Selected excerpt »
+ + + + +

STAT 207: Advanced Optimization Topics¶
Linear Programming¶
- A general linear program takes the form:
$$ \begin{aligned} \text{minimize} & \quad \mathbf{c}^\top \mathbf{x} \\ \text{subject to} & \quad \mathbf{A}\mathbf{x} = \mathbf{b} \\ & \quad \mathbf{G}\mathbf{x} \preceq \mathbf{h}. \end{aligned} $$
A linear program is a convex optimization problem, why?
\begin{center} \includegraphics[width=0.7\textwidth]{lp.jpg} \end{center}
- The standard form of a linear program (LP) is:
$$ \begin{aligned} \text{minimize} & \quad \mathbf{c}^\top \mathbf{x} \\ \text{subject to} & \quad \mathbf{A}\mathbf{x} = \mathbf{b} \\ & \quad \mathbf{x} \succeq \mathbf{0} \end{aligned} $$
To transform a general linear program into the standard form, we introduce slack variables $\mathbf{s} \succeq \mathbf{0}$ such that $\mathbf{G}\mathbf{x} + \mathbf{s} = \mathbf{h}$. Then we write $\mathbf{x} = \mathbf{x}^+ - \mathbf{x}^-$, where $\mathbf{x}^+ \succeq \mathbf{0}$ and $\mathbf{x}^- \succeq \mathbf{0}$. This yields the problem:
$$ \begin{aligned} \text{minimize} & \quad \mathbf{c}^\top (\mathbf{x}^+ - \mathbf{x}^-) \\ \text{subject to} & \quad \mathbf{A}(\mathbf{x}^+ - \mathbf{x}^-) = \mathbf{b} \\ & \quad \mathbf{G}(\mathbf{x}^+ - \mathbf{x}^-) + \mathbf{s} = \mathbf{h} \\ & \quad \mathbf{x}^+ \succeq \mathbf{0}, \quad \mathbf{x}^- \succeq \mathbf{0}, \quad \mathbf{s} \succeq \mathbf{0} \end{aligned} $$
The slack variables are often used to transform complicated inequality constraints into simpler non-negativity constraints.
- The inequality form of a linear program (LP) is:
$$ \begin{aligned} \text{minimize} & \quad \mathbf{c}^\top \mathbf{x} \\ \text{subject to} & \quad \mathbf{G}\mathbf{x} \preceq \mathbf{h} \end{aligned} $$
- Some solvers only accept the inequality form:
- Simplex method (canonical form);
- CVXOPT (Python)

+ + + + +

Set task 1 » In the rows, from the line with "This screenshot has width=1316, height=917." up to and including the line with "I will 687,509.", substitute "find options" for "search options" and give those lines again with nothing else changed.
The rows and the linear programming notes come from different sources.

Items »

+ + + + +

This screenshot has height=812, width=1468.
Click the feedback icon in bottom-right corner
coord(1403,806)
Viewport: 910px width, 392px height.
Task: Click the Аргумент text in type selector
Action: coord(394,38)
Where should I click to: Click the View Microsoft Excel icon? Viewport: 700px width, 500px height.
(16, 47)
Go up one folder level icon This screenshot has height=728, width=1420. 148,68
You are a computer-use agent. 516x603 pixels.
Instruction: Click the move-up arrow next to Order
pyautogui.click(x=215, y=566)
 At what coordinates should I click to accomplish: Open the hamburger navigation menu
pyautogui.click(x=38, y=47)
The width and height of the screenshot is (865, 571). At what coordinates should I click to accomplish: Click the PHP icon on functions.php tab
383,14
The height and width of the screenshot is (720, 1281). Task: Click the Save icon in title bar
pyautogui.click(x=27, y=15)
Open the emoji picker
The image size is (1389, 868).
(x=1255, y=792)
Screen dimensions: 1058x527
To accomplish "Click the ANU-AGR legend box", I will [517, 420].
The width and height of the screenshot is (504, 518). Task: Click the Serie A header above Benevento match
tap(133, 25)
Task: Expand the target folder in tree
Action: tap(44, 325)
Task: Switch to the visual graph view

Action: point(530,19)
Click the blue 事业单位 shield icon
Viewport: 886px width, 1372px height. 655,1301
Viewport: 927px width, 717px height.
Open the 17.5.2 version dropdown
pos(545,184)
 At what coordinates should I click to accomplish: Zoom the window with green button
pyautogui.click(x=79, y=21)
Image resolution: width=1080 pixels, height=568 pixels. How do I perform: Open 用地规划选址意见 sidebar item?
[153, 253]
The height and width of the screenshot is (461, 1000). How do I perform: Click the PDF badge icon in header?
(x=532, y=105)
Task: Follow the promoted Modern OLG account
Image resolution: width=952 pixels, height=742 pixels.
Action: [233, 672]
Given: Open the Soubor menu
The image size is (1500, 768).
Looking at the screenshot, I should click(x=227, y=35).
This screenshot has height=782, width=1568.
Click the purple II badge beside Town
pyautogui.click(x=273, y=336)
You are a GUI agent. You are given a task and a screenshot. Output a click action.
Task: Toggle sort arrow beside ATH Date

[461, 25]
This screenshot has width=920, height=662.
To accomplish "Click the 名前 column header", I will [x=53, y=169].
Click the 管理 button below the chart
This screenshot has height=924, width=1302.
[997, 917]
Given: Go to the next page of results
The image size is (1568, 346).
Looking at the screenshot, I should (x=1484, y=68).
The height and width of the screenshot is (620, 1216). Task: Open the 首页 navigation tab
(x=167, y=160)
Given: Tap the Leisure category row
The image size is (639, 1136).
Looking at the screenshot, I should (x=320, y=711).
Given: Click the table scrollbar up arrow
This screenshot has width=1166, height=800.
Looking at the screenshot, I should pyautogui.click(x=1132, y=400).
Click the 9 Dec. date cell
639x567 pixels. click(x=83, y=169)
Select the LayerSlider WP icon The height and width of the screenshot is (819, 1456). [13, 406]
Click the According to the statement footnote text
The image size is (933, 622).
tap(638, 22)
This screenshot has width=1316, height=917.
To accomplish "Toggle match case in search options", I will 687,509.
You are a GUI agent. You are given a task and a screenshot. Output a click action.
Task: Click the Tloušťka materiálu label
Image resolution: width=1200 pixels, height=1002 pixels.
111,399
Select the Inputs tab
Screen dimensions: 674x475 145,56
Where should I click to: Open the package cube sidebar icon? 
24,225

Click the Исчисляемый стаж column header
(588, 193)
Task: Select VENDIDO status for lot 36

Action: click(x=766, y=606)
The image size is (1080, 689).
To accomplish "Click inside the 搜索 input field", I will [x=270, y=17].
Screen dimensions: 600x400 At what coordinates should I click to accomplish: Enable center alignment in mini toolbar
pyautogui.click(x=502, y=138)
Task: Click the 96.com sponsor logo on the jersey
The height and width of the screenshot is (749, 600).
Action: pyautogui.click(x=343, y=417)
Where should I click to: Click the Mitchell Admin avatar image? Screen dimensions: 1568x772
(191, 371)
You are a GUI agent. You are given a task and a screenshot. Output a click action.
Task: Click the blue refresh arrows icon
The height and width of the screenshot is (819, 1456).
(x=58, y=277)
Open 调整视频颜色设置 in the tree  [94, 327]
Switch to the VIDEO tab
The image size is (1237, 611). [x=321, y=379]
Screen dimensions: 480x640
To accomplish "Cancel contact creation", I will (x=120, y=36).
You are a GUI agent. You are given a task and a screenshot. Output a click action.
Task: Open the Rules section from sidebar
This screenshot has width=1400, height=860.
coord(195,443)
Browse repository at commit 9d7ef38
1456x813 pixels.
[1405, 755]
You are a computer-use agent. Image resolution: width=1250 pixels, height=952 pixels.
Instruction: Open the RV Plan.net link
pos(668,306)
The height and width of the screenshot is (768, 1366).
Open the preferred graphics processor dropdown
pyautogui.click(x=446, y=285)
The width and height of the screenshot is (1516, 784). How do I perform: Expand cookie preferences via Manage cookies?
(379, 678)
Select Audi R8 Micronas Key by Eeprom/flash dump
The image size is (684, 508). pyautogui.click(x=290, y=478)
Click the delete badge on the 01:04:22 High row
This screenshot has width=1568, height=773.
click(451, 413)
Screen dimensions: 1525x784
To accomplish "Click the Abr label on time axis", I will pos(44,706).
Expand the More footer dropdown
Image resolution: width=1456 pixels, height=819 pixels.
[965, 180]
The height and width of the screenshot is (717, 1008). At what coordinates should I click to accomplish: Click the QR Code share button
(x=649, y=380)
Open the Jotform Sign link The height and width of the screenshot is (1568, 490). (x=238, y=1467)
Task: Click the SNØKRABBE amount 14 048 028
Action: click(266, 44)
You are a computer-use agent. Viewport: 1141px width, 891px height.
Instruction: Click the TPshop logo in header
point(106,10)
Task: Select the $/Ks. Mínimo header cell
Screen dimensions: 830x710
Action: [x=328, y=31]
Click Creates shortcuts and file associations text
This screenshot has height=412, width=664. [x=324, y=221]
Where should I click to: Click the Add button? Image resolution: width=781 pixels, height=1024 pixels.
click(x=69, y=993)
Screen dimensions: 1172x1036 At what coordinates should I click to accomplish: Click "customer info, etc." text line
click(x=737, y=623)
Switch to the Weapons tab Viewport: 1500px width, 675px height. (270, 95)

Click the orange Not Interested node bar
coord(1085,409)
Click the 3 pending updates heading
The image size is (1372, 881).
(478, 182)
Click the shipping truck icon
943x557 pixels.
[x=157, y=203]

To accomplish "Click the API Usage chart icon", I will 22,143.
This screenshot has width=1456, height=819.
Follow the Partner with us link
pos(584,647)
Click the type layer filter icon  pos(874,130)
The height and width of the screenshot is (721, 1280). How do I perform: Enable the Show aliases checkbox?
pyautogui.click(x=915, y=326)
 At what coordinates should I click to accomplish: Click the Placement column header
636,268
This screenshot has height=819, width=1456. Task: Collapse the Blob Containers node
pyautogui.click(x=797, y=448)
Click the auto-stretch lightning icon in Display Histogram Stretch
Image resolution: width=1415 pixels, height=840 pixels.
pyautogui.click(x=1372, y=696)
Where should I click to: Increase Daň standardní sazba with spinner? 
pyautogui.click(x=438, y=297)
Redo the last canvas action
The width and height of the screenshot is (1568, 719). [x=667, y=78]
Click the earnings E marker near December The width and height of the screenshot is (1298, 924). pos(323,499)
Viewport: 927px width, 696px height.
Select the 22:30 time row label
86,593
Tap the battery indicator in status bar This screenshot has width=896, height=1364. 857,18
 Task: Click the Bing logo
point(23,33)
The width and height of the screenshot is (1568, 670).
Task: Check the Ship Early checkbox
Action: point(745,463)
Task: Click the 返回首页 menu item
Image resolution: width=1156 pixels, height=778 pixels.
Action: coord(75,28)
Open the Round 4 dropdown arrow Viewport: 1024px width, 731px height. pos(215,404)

+ + + + +

Set task 2 »
Answer these questions using the linear programming notes:
(a) What variables are introduced so that Gx + s = h when converting a general linear program to standard form?
(b) Which Python solver is listed as accepting only the inequality form?
(c) What method is listed with "(canonical form)"?

Task result 1 »
This screenshot has width=1316, height=917.
To accomplish "Toggle match case in find options", I will 687,509.

Task result 2 »
(a) Slack variables s, with s ⪰ 0.
(b) CVXOPT.
(c) The simplex method.